AGI - Parte uno studio per indagare le potenzialità di un'innovativa tecnica chirurgica sui tumori ginecologici nelle donne obese. Si tratta della tecnica salvavita gas-less. È ciò che evidenzia la pratica clinica quotidiana dell'Istituto Nazionale dei Tumori di Milano, dove questo metodo viene già utilizzato con enormi benefici.
La tecnica gas-less, infatti, per la prima volta apre la possibilità di offrire l'intervento in laparoscopia anche alle donne obese o fortemente obese, riducendone significativamente le probabilità di rischio associate.
"Vengono introdotti ai lati dell'addome, nel sottocute, degli aghi particolari che permettono di sollevare l'adipe senza traumatizzare i tessuti", spiega Antonino Ditto, oncologo dell'Unità di Oncologia Ginecologica dell'Istituto Nazionale dei Tumori di Milano.
"Si ottiene così lo spazio di manovra chirurgica senza la necessità di anidride carbonica, oppure introducendone una minima quantità non pericolosa per la paziente. Studi precedenti non hanno evidenziato differenze significative rispetto alla laparoscopia tradizionale, in termini di complicanze, morbilità e risultato estetico", aggiunge.

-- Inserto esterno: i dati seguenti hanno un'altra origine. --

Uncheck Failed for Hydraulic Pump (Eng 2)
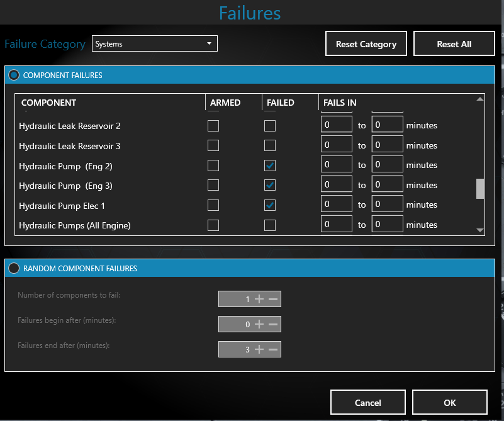pyautogui.click(x=270, y=166)
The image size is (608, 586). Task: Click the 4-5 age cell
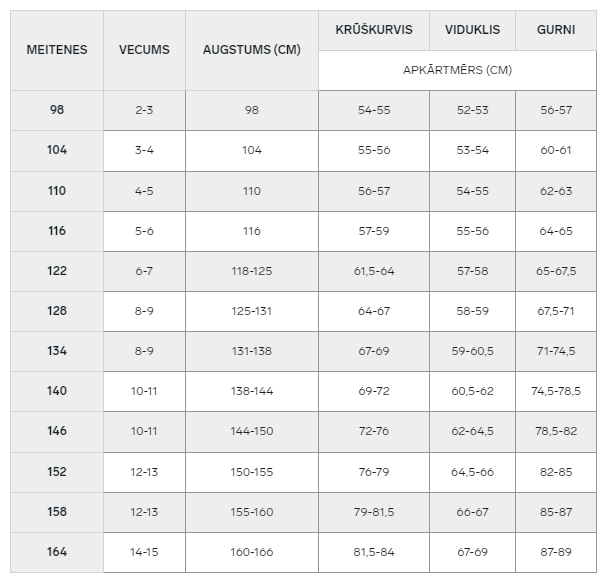coord(144,191)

Un approccio non indicato in tutti i casi
Ad oggi, secondo gli esperti, la laparoscopia è - assieme alla chirurgia robotica - l'opzione chirurgica preferita per il trattamento delle donne con neoplasie ginecologiche e in particolare per il carcinoma dell'endometrio in fase iniziale. Non tutte le pazienti però sono eleggibili per questo approccio. In caso di obesità, infatti, le donne vengono più facilmente indirizzate verso la chirurgia tradizionale, con tutti gli svantaggi che porta con sé: maggiori traumi per la parete addominale, tempi più lunghi di ripresa, un'incisione chirurgica svantaggiosa sul piano estetico contro le micro-incisioni della laparoscopia.
In alcuni casi inoltre le pazienti con obesità patologica vengono giudicate non operabili per cause non chirurgiche come per esempio gli elevati rischi anestesiologici e vengono indirizzate verso cure oncologiche come la chemioterapia, l'ormonoterapia oppure la radioterapia con possibilità di cura significativamente inferiori.
"La laparoscopia prevede l'insufflazione nella cavità addominale di anidride carbonica, che permette una visione in dettaglio dell'area", sottolinea Ditto. "La presenza di gas nell'addome, però, può provocare reazioni fisiologiche come un aumento della frequenza cardiaca e del ritorno venoso, che sono normalmente ben compensate in un organismo sano, ma potenzialmente pericolose in pazienti con patologie concomitanti, come accade di frequente in chi è obeso.
Non solo. Per rendere più agevole il lavoro del chirurgo - prosegue - la paziente è supina e leggermente inclinata verso il basso dalla parte del capo. Questa posizione fa sì che nelle donne obese si crei uno spostamento del grasso verso il torace che provoca difficoltà respiratorie e rischi per il cuore".
Percorso mirato
Per approfondire i benefici e le potenzialità della tecnica sta, quindi, prendendo il via all'Istituto Nazionale dei Tumori di Milano uno studio clinico ad hoc. "Lo scopo è quello di confermare la validità di questa soluzione salvavita, coinvolgendo le donne con un indice di massa corporea (BMI) superiore a 35, vale a dire obese e grandi obese con diagnosi di tumore dell'endometrio", evidenzia Ditto che è autore dello studio INT.
"Il nostro obiettivo è creare all'interno dell'Istituto un percorso virtuoso dedicato alle donne obese, che prevede l'istituzione di un Centro di chirurgia bariatrica onco-ginecologica, primo nel suo genere in Italia", afferma Francesco Raspagliesi, direttore dell'Unità di Oncologia Ginecologica dell'Istituto Nazionale dei Tumori di Milano. "Questo percorso è finalizzato ad affrontare la malattia oncologica con una riduzione significativa delle complicanze legate al peso eccessivo.
Oggi sappiamo che le comorbilità, pressoché inevitabili nelle donne obese, rendono più complessa la fase di recupero post operatoria specialmente nel caso di intervento tradizionale, con problemi a carico del microcircolo e di rallentamento nella cicatrizzazione, per citare solo due tra le complicanze più comuni", conclude.